Stored records
+ + +

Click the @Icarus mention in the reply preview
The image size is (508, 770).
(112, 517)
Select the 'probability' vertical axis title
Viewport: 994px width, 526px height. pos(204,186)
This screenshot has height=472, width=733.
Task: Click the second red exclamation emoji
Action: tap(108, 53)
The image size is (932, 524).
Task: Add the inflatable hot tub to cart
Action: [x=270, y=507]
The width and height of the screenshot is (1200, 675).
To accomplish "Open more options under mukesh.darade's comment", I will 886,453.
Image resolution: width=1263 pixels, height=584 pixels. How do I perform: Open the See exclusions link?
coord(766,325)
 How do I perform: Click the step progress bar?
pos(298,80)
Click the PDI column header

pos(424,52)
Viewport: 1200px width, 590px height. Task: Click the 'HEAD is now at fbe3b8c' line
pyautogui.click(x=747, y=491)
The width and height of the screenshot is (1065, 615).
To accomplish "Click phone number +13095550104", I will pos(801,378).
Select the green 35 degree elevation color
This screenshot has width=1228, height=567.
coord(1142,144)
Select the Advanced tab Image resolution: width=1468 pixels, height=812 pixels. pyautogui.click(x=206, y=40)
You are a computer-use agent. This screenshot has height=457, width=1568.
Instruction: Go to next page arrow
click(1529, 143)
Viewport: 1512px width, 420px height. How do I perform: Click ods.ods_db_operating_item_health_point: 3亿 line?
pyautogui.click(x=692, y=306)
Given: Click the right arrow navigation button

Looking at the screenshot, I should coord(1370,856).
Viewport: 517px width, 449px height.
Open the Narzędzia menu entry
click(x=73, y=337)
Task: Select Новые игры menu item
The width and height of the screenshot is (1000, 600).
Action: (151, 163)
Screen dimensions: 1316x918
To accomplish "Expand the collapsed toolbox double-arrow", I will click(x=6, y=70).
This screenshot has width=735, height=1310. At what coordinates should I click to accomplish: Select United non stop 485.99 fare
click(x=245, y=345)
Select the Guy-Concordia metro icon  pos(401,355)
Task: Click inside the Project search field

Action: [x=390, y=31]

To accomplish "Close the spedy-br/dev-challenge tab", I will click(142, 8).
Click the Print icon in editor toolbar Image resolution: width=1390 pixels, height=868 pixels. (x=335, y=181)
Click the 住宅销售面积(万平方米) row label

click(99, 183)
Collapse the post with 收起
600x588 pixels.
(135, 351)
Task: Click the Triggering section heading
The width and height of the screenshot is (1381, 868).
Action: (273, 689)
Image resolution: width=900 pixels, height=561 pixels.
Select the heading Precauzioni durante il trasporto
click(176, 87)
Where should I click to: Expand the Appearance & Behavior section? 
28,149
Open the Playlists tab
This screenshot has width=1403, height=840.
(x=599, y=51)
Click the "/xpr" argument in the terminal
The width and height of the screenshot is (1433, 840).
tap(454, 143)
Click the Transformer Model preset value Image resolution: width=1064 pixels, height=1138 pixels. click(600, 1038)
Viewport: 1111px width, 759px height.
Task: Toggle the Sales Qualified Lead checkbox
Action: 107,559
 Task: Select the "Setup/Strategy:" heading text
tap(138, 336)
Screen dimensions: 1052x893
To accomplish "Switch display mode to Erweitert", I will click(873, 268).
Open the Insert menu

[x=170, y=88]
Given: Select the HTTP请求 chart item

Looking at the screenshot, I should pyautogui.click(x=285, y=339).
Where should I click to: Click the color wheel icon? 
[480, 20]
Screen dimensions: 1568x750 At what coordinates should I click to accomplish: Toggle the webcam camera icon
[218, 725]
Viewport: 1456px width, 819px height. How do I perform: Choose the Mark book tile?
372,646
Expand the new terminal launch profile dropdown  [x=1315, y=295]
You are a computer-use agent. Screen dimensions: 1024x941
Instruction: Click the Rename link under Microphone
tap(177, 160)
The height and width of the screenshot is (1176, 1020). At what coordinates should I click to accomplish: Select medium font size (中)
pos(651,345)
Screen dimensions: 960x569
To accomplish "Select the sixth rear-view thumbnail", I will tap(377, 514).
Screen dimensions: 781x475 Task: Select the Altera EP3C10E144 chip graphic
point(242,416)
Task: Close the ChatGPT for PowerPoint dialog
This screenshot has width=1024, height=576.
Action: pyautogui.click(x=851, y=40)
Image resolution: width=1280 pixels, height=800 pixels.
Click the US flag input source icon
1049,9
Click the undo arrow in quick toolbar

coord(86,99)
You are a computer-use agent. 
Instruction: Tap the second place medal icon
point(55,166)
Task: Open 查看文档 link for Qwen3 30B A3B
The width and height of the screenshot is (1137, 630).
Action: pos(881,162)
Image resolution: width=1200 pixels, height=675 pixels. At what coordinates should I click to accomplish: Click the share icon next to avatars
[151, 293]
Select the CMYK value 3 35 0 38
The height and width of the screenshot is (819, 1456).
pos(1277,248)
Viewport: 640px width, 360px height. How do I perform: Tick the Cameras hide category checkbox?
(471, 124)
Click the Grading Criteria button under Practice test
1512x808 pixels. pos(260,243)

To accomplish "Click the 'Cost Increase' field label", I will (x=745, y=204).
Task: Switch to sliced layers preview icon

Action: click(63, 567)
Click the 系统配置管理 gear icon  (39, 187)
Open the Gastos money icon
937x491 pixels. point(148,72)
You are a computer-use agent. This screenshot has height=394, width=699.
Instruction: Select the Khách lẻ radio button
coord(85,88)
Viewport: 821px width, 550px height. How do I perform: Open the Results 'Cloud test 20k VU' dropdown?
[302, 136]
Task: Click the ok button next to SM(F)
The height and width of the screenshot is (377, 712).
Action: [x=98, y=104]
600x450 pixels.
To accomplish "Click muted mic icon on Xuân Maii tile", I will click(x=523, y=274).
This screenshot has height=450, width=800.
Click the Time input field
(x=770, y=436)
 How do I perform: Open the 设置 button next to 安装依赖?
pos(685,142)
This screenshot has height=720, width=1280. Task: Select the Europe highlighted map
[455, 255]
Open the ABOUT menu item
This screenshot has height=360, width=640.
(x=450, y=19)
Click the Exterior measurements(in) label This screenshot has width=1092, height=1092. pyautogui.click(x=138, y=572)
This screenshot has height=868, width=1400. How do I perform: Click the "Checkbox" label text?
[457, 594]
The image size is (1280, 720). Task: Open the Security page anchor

+ + +

→ Work order
Examine the records and pull out every line where the string "Close" occurs.

→ Answer to this task
To accomplish "Close the spedy-br/dev-challenge tab", I will click(142, 8).
Task: Close the ChatGPT for PowerPoint dialog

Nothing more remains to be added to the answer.